¿Es necesario que sea tan exasperante?
La noche trajo algo de fresco a la atmósfera, que había resultado abrasadora durante el día. Tres matrimonios con hijos adolescentes, aprovechando que los chicos tocaban la guitarra y se reían unas decenas de metros más allá, decidimos que nos merecíamos una cerveza fresquita o un tinto de verano y una bolsa de patatas fritas. Nos sentamos en la hierba. La luna iluminaba los majestuosos Pirineos. Buen momento para hablar de nuestras cosas distendidamente. Las mujeres llevaban la voz cantante, y miraban de vez en cuando al grupo de chavales que tan encantadores y sanos parecían. Pero a nadie le resultó extraño, que con un “algo” de queja, una de las madres preguntara: ¿por qué son tan buenos, pero durante tanto tiempo resultan tan irritantes los adolescentes?

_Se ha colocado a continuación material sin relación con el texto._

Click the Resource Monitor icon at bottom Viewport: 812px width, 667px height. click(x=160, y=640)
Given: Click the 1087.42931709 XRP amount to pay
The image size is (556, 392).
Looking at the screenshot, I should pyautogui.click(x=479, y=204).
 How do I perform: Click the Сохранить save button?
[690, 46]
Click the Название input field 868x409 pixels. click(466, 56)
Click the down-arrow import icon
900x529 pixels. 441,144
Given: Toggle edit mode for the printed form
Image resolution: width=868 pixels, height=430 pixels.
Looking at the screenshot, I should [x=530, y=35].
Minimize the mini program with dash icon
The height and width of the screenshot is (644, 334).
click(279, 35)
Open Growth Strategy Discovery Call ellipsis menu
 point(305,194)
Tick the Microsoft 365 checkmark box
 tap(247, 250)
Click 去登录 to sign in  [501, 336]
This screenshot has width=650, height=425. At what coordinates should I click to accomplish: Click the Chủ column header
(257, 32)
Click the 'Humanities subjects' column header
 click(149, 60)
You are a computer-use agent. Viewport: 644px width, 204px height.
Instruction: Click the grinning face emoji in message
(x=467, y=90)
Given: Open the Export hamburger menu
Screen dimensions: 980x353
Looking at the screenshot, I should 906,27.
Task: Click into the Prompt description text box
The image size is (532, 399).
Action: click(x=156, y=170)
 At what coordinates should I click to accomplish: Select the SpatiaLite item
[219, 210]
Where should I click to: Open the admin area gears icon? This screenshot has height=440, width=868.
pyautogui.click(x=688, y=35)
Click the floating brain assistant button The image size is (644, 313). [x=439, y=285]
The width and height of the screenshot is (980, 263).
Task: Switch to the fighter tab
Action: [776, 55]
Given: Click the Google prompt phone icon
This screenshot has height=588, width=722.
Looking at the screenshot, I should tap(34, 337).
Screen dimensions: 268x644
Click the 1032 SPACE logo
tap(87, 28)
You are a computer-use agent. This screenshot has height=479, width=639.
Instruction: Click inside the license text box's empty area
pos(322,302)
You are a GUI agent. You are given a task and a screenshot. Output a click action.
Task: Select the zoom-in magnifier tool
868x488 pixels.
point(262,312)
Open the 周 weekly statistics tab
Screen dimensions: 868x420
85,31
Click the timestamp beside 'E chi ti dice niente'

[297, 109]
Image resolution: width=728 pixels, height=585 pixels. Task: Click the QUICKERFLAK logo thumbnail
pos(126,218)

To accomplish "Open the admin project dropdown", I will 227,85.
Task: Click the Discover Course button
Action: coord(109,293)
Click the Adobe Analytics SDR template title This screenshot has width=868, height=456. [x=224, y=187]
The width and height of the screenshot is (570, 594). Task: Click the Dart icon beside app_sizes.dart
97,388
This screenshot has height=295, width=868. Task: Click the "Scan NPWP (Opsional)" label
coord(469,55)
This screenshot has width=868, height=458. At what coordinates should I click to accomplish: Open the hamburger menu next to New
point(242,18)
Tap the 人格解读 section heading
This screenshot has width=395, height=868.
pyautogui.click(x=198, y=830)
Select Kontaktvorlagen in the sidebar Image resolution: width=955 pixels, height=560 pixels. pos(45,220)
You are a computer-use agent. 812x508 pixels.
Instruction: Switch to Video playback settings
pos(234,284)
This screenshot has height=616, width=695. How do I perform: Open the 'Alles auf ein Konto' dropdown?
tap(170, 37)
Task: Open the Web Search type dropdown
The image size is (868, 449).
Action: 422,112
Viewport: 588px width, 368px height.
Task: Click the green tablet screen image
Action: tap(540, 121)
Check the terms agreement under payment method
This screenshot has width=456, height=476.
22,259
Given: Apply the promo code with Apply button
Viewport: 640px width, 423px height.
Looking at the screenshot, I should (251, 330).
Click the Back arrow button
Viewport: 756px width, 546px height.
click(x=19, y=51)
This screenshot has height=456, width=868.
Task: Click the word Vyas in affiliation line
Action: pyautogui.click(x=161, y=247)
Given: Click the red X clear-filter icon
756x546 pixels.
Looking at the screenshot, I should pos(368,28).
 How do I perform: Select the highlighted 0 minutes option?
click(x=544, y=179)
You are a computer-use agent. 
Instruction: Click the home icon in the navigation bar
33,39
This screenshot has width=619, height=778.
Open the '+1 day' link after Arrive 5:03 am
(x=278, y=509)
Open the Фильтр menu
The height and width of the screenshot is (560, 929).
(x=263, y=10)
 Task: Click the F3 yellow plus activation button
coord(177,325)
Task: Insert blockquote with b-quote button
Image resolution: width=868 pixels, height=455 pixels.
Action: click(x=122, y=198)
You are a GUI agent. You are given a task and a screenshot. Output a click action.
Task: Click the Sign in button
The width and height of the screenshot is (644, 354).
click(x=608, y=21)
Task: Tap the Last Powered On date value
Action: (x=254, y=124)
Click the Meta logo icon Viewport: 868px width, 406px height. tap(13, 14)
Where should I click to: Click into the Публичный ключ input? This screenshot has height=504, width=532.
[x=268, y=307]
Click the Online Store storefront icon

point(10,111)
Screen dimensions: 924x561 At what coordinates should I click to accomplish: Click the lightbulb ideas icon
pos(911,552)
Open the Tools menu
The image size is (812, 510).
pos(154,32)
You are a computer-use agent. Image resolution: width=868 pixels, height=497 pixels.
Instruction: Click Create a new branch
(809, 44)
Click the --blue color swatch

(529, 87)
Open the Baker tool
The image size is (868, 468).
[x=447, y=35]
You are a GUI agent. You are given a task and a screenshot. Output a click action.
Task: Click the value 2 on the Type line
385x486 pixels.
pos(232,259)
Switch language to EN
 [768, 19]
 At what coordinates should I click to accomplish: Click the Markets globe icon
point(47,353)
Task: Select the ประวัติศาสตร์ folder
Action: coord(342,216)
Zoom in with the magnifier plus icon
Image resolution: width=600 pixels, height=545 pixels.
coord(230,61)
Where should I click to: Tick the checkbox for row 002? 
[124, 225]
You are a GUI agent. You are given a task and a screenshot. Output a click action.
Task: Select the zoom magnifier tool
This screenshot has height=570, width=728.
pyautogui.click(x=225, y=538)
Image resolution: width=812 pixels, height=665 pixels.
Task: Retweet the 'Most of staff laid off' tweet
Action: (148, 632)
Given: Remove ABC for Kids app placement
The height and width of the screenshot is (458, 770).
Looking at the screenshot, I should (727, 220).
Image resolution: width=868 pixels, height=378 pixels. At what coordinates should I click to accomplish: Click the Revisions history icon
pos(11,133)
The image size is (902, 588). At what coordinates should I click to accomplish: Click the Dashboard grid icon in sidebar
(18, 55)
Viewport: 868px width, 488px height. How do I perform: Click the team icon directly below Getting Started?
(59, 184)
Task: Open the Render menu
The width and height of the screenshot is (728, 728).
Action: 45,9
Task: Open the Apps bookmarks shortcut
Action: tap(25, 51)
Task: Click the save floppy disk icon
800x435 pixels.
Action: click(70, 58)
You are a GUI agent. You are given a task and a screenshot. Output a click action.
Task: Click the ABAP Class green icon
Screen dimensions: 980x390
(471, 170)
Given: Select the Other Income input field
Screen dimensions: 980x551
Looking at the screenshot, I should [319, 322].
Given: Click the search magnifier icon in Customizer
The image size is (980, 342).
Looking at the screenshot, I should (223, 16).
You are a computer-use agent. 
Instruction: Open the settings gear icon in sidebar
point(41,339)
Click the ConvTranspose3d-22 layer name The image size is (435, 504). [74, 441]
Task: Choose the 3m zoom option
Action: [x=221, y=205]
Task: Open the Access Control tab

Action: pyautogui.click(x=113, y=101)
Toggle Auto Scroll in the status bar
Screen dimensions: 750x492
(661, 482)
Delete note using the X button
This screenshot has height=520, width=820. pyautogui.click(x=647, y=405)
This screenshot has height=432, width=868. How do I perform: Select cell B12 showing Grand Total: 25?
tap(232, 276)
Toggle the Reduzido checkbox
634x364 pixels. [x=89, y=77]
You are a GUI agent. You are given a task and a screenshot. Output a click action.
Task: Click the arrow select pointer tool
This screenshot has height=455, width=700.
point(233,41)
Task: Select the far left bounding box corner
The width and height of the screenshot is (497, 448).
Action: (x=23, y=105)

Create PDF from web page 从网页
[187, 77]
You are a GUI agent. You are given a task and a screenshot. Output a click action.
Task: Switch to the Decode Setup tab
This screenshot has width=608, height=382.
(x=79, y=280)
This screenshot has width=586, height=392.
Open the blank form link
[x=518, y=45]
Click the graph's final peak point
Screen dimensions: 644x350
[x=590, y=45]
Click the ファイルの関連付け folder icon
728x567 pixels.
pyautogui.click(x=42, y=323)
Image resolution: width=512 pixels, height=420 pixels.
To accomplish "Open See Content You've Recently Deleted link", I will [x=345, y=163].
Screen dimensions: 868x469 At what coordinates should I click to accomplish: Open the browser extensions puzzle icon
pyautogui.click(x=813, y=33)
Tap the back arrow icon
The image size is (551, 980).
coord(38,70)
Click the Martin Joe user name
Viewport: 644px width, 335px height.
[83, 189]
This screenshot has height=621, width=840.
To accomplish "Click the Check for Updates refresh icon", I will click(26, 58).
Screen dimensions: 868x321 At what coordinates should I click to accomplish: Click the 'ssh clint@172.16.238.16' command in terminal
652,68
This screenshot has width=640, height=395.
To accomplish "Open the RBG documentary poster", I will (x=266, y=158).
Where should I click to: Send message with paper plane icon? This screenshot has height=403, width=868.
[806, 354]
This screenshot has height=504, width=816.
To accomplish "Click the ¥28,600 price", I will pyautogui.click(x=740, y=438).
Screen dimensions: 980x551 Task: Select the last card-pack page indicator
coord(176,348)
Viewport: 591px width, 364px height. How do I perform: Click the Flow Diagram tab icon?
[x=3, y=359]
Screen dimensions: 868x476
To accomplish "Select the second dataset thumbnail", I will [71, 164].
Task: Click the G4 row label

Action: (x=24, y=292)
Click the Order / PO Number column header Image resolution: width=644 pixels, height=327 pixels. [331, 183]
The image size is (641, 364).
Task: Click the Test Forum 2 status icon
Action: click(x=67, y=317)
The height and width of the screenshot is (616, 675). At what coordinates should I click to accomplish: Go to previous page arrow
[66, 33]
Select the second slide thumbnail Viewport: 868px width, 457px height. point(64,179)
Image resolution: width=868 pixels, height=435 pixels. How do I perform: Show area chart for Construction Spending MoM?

Un aluvión de experiencias.
Todos nos mostramos de acuerdo y empezamos a orlar la conversación de relatos acerca de los momentos en que nuestros hijos activan el modo “insoportable”, y se enfadan por todo y con todos. De cómo cualquier intento de mejorar la situación por nuestra parte se convierte en un ingrediente más de la tormenta perfecta. Y de hasta qué punto llegan a hacer perder la paciencia, y a sacar lo peor de tu genio y de tus modales. Para que al final ellos se vayan llorando pensando que nadie les comprende, y nosotros nos quedemos destrozados pensando si acaso podíamos haber hecho algo mejor.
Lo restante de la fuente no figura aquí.